Files
ik_llama.cpp/github-data/pull_requests/454 - Add support for FP8 GGUF creation and re-quantization _WIP_.md
2025-07-23 13:31:53 +02:00

13 KiB

🔀 #454 - Add support for FP8 GGUF creation and re-quantization (WIP)

Author saood06
State Closed
Created 2025-05-24
Updated 2025-06-15

Description

The goal of this is to be able to directly handle FP8 (more specifically E4M3) native models by creating an FP8 GGUF, which can then be quantized into a GGUF that can be used for inferencing (inference on FP8 is beyond the scope of this PR similar to #169).

Currently only the FP8 GGUF creation is implemented (which involved including the weight_scale_inv and FP8_E4M3 quant methods). Tested with this tiny model for now which successfully created a GGUF and was able to dump it.

I picked that model as I think it follows the same usage of scale as Deepseek and is tiny. Other models such as this seem like they handle scale differently and so that is definitely something that should be addressed if we want to support all FP8 native models but I'm leaving that for later.

I will attempt to add the quantization support later (handling the scale) but wanted to create this draft PR now in case there is any feedback on this idea or approach.

(Also the enum value for FP8_E4M3 is set to 999 for now as I don't know where it should slot in)


💬 Conversation

👤 ikawrakow commented the 2025-05-24 at 11:34:38:

I was thinking that it would be useful to support fp8.

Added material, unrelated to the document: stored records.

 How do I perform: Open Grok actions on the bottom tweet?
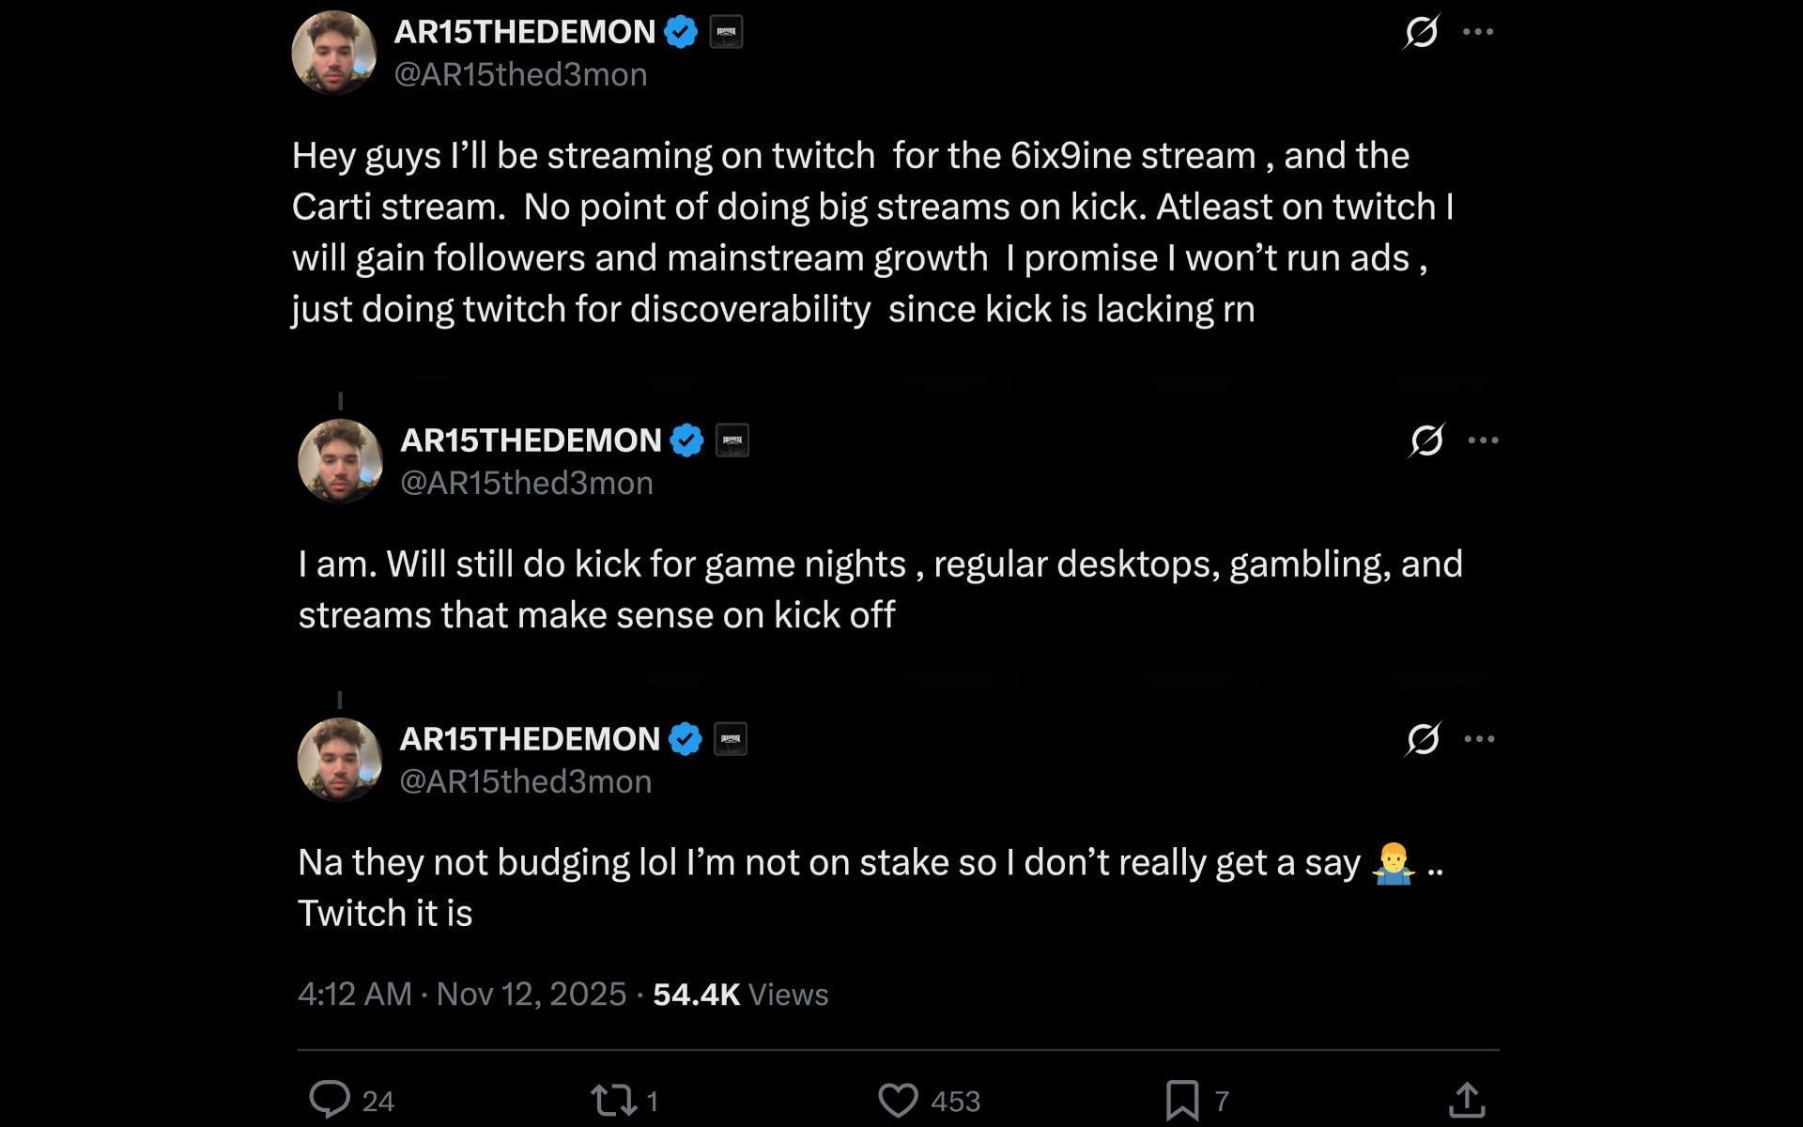pos(1422,738)
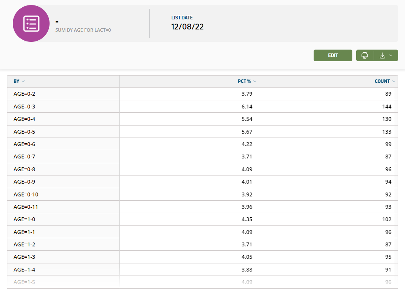Click the report subtitle SUM BY AGE FOR LACT=0

(x=83, y=30)
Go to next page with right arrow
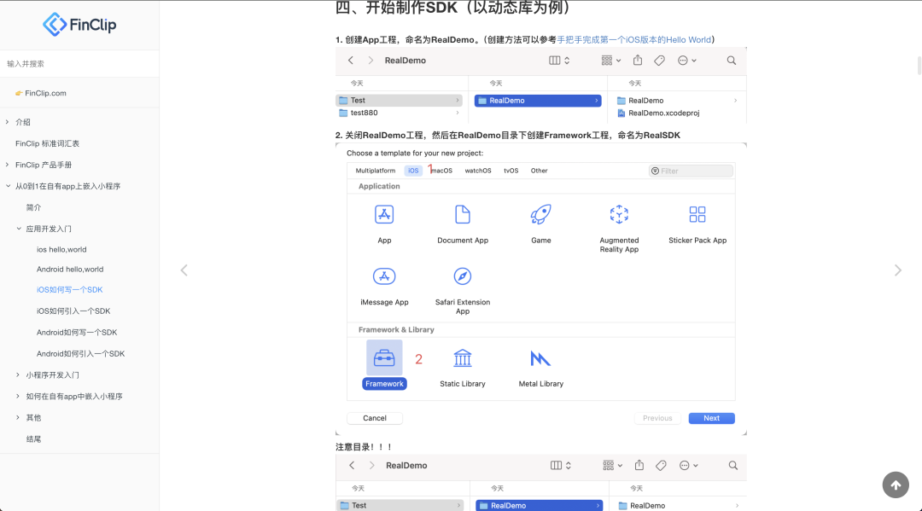 (x=897, y=270)
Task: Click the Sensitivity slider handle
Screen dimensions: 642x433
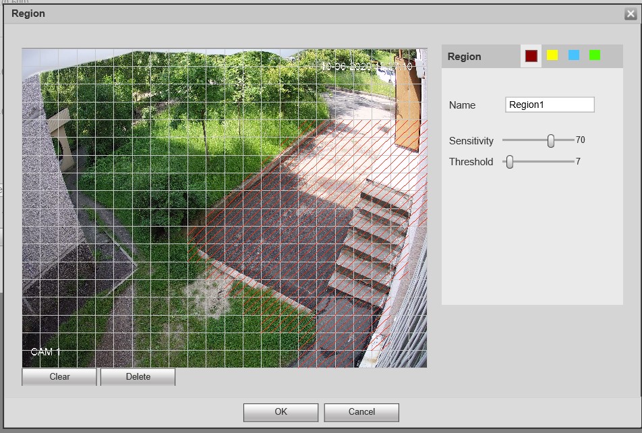Action: coord(551,140)
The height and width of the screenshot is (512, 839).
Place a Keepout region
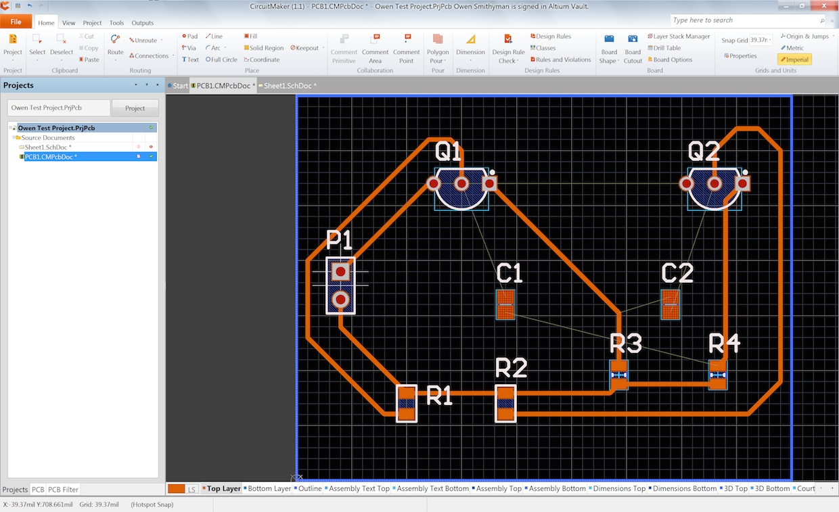click(304, 47)
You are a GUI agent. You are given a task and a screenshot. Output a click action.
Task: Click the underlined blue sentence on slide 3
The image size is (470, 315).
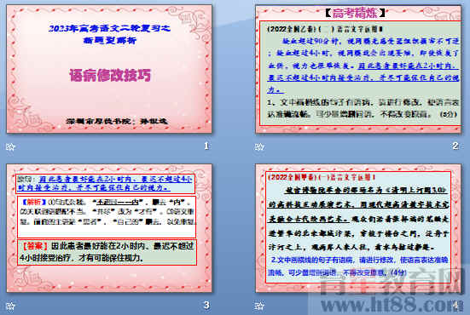(105, 183)
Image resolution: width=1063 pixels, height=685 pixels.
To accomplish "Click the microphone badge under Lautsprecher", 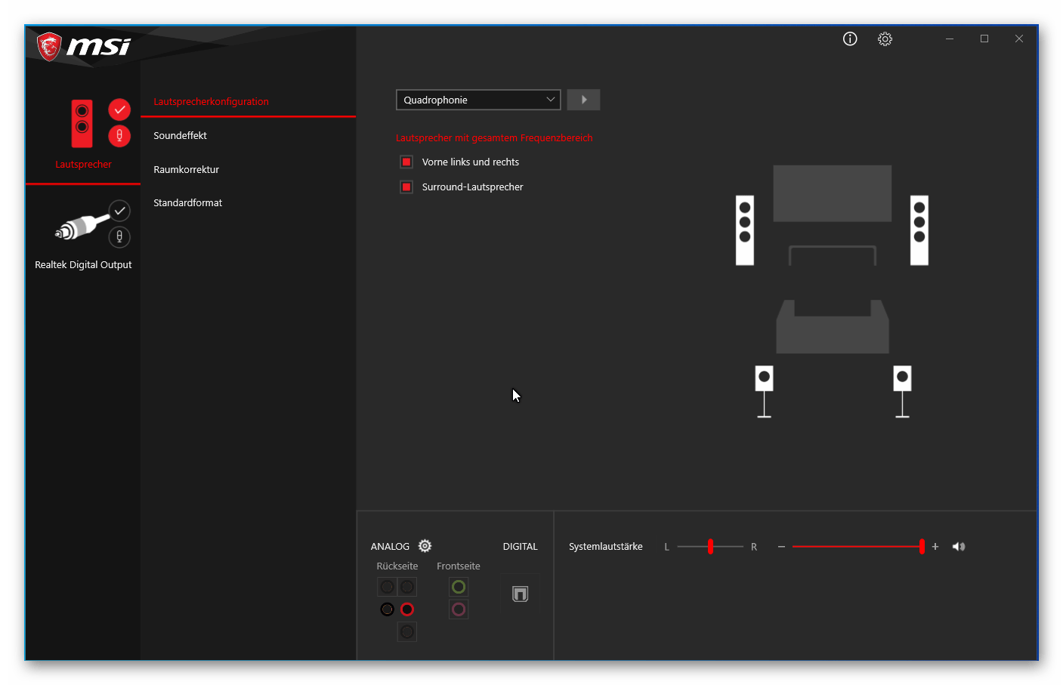I will tap(119, 135).
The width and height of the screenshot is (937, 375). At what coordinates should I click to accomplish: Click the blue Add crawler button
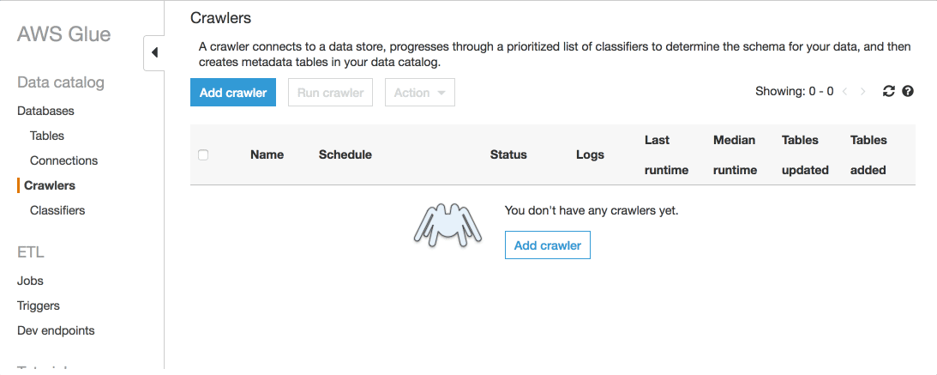point(232,93)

👤 ikawrakow commented the 2025-05-25 at 04:37:33:

Btw, thinking about the matrix multiplication implementation, it seems one will need to multiply the activations with the fp8 scales before doing the multiplication with the fp8 tensor. The alternative would be to just directly convert to Q8_0, folding the scales into the Q8_0 quants.


👤 saood06 commented the 2025-05-25 at 04:44:32:

Btw, thinking about the matrix multiplication implementation, it seems one will need to multiply the activations with the fp8 scales before doing the multiplication with the fp8 tensor.

That is the approach I had in mind for when I come back to finish it (might be tonight if things go well and nothing else takes my time).

The alternative would be to just directly convert to Q8_0, folding the scales into the Q8_0 quants.

Interesting. I hadn't considered that. I'm still going to attempt the first approach as it is what makes most sense to me, even if this approach is better.


👤 whatever1983 commented the 2025-06-15 at 10:24:27:

Yo, guys, I just bumped into a surprise today:

https://hf-mirror.com/nvidia/DeepSeek-V3-0324-FP4

Benchmark DeepSeek V3-0324 DeepSeek V3-0324-FP4 MMMU Pro 82 82.9 GPQA Diamond 66 67.2 LiveCodeBench 41 52.23 (Is this a typo? 42.23 is more likely, but 52 is possible) AIME 2024 52 49.3 MATH-500 94 94.4 MGSM 92 92.8

Apparently, the Nvidia official FP4 quantization of DS V3-0324 has a LiveCodeBench boost from 41 to 52. So I thought about it for a while: how can FP4 quant of a model can boost coding that much. The only explanation I can think of is this: The TensorRT model optimizer is actually doing one pass fine tuning. Nvidia's finetuning Token count is probably already in the multi-trillion tokens range. So a TensorRT model optimization run using much higher quality trillions of tokens than the FP8 model you are tuning to FP4 is like a one pass finetune that can actually boost model performance greatly.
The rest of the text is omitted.